“Well, Commish, what do you think?”
Those are the words that NBA Commissioner Adam Silver has heard time after time since Kevin Durant joined the Golden State Warriors on July 4, 2016 as a free agent.
Durant’s decision has allowed the Warriors to eliminate all of their competition and Silver has come out and said that it is beneficial to the league.
Silver, who took over as commissioner in 2014, is weighing in on his first controversial debate as the boss and isn’t getting short-changed in that regard. Although he has been left to decide what to do with some off-the-court issues, he hasn’t had to make a decision that directly impacts the season…
Until now.
Reporters are giving him no option but to talk about competition in the NBA or lack thereof any chance they get.
In a conversation with Adam Kilgore of the Washington Post, Silver retracted his past statements that shamed the formation of superteams and said, “rather than talking about how to break up or knock down a championship-caliber team, my focus should be on how we do a better job developing more great players in this league.”
But, when it comes down to it, it doesn’t matter what he thinks. And yes, I am talking about the commissioner.
Each team is its own company and the NBA is like a mini-government and the “society” was developed in the ‘60s, ‘70s, and ‘80s. It was built on the concept of a free-market and has given the teams and players the freedom to decide where the money ends up.

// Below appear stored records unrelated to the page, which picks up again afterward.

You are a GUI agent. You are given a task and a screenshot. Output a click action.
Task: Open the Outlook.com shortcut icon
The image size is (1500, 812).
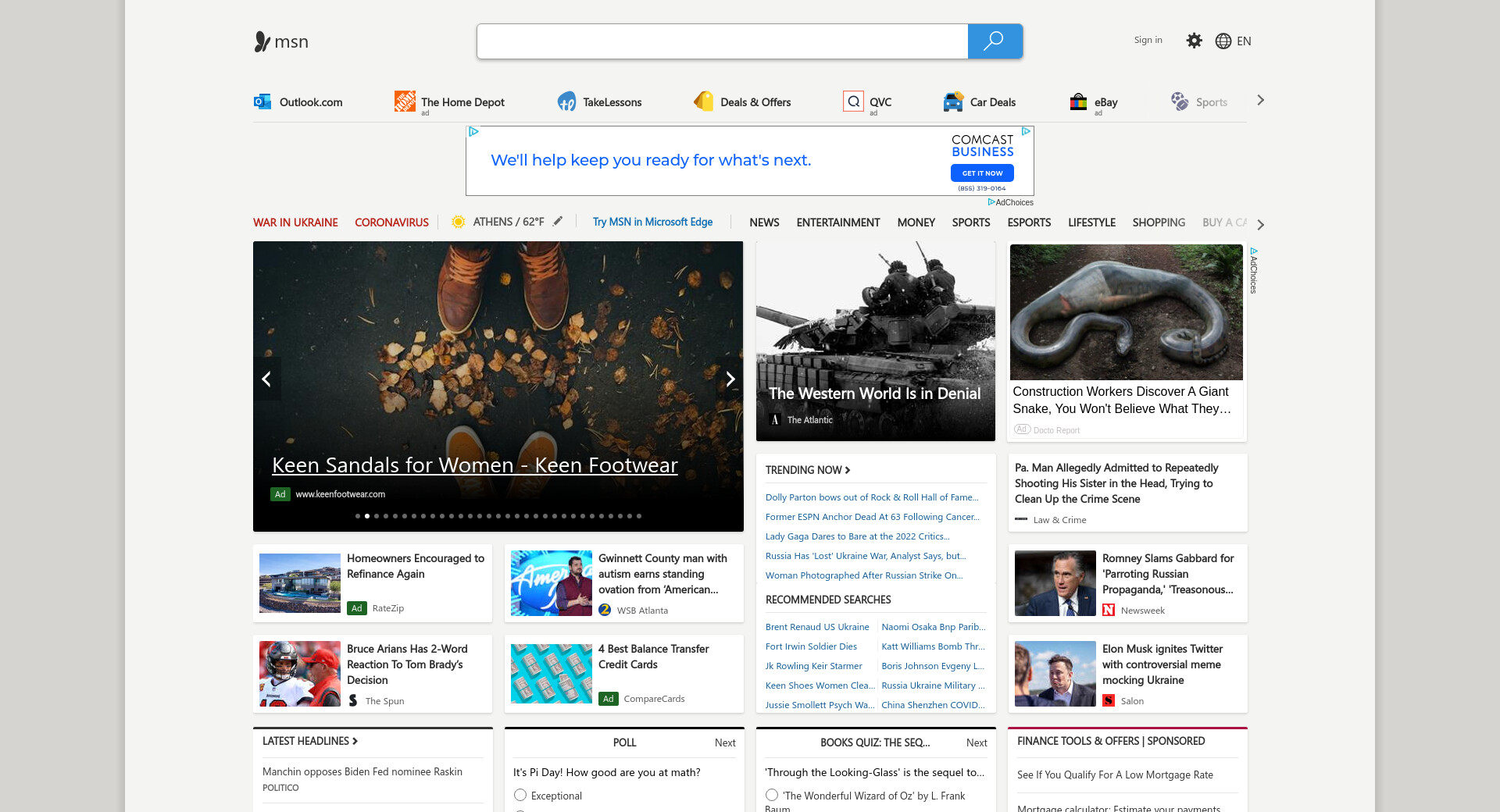[x=262, y=102]
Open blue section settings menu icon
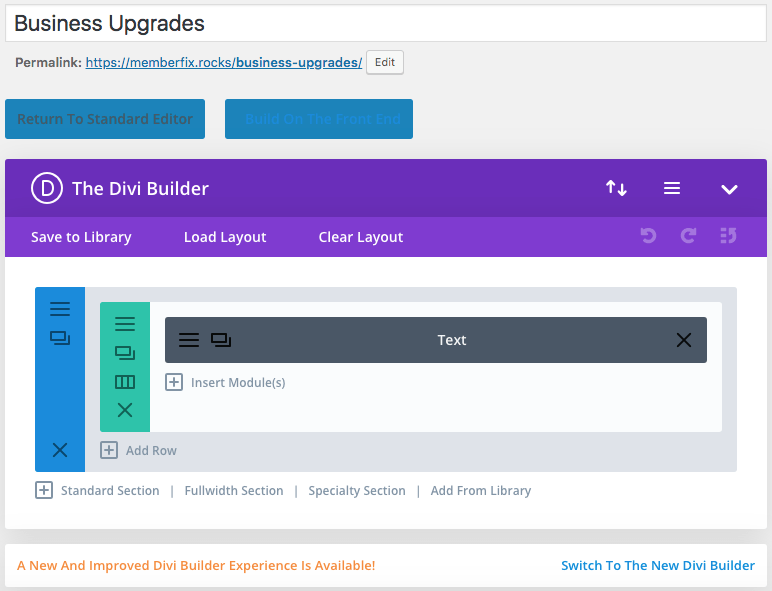This screenshot has height=591, width=772. tap(60, 309)
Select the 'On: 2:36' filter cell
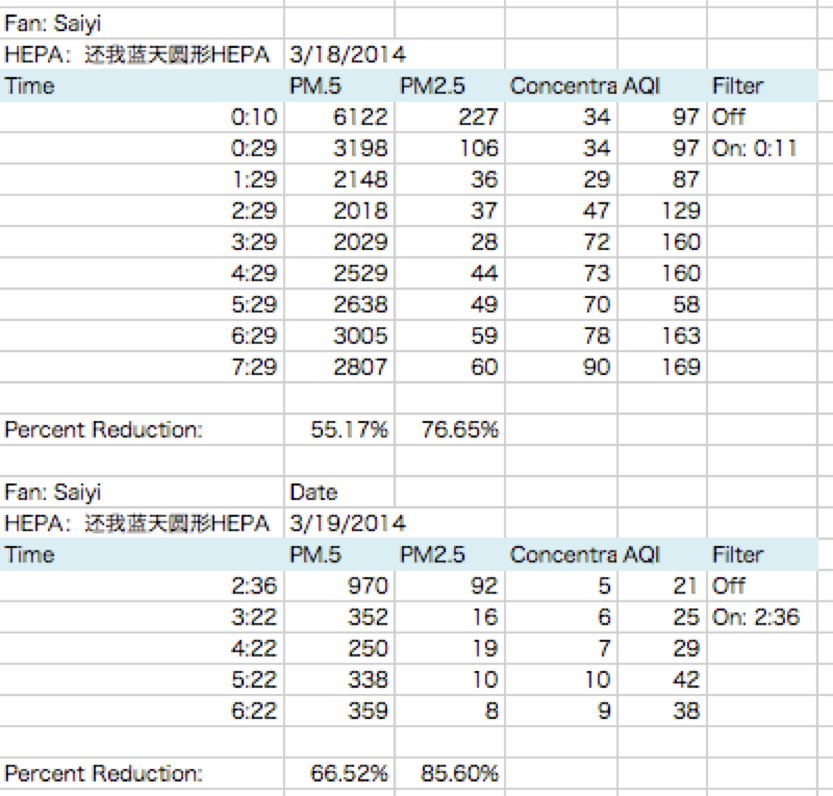 [762, 617]
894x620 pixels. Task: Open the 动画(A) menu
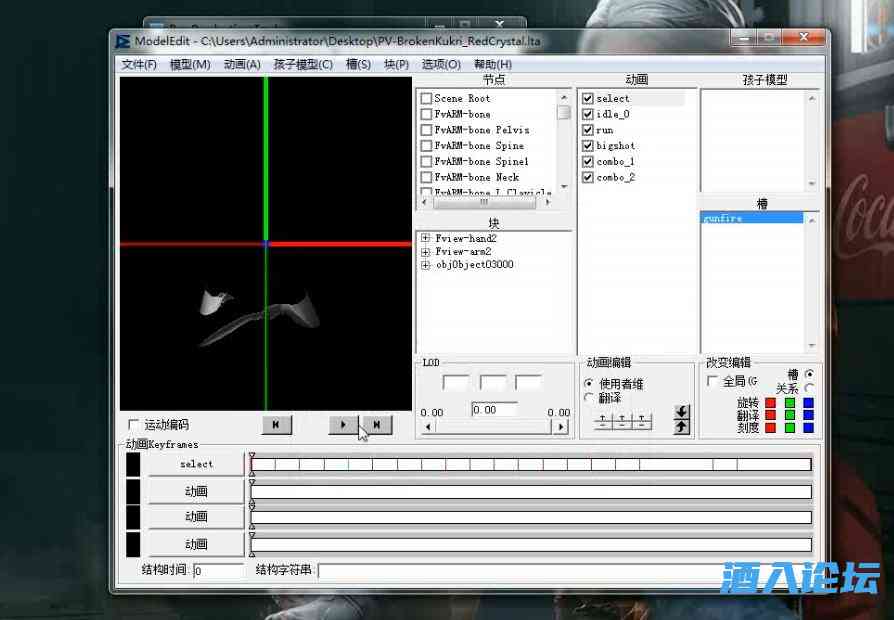[242, 64]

Since the turn of the century, the NBA’s balance of power has been maintained by the players’ tendencies to chase the money around, but, that has disappeared with the passage of time. Now, winning and winning championships is the number one priority for the league’s biggest competitors.
The desire to win championships is has led superstars to meet up and form these superteams. Players have learned to care more about winning more than money and there is nothing that the NBA can do about it. Nothing.
The new mindset has everything to do with the personal lives of the NBA players and is all about what they want. If the players are willing to take a pay-cut to go and contend for a championship, that’s up to them.
Silver can’t tell them what job to take. Nobody can. These players are grown men.